- _AVAILABLE DATA_
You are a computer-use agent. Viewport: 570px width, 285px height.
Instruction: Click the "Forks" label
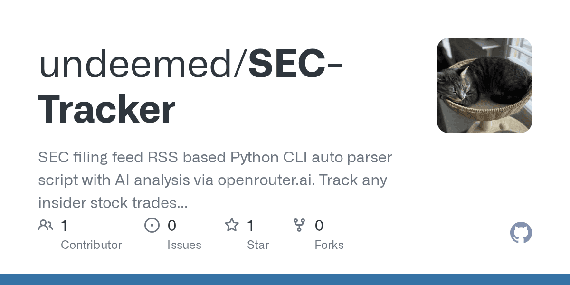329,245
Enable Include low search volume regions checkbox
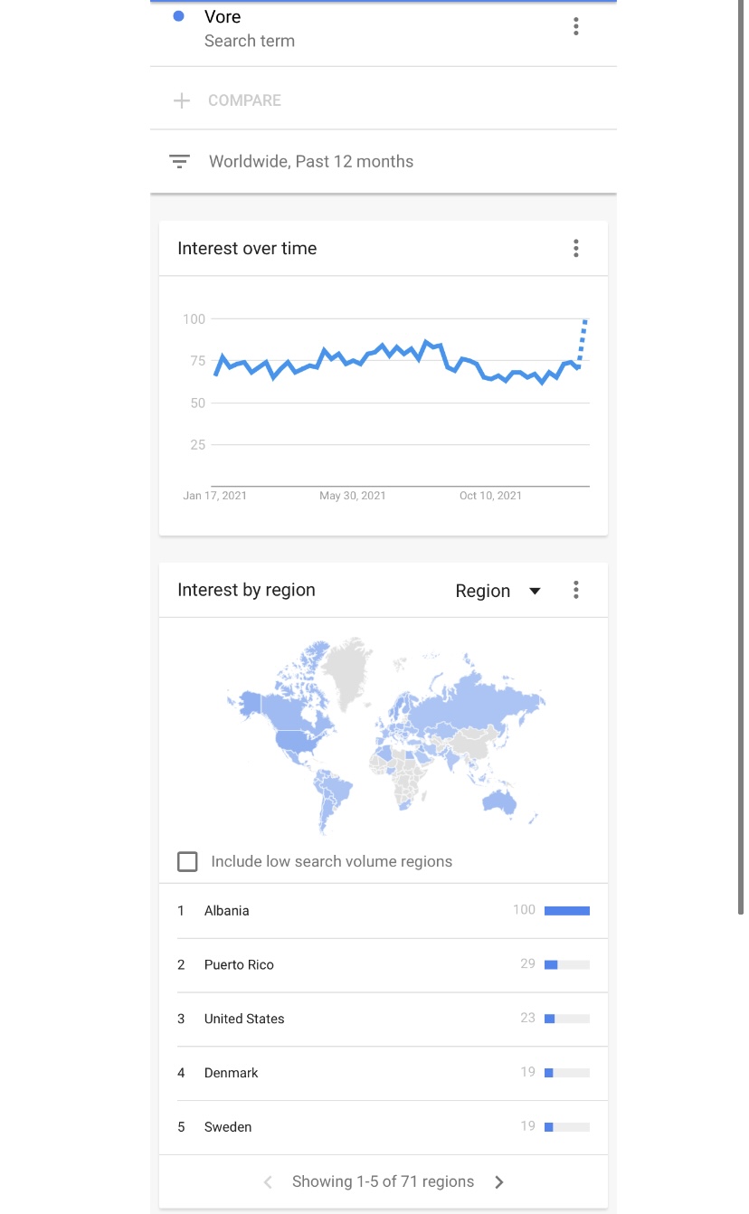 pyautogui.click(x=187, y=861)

- _YOUR TASK_
Starting with the line that holds "Enable Include low", transcribe exactly each line through the last one of the material above, and nothing else. Do not include pictures.

- _TASK RESPONSE_
Enable Include low search volume regions checkbox
 pyautogui.click(x=187, y=861)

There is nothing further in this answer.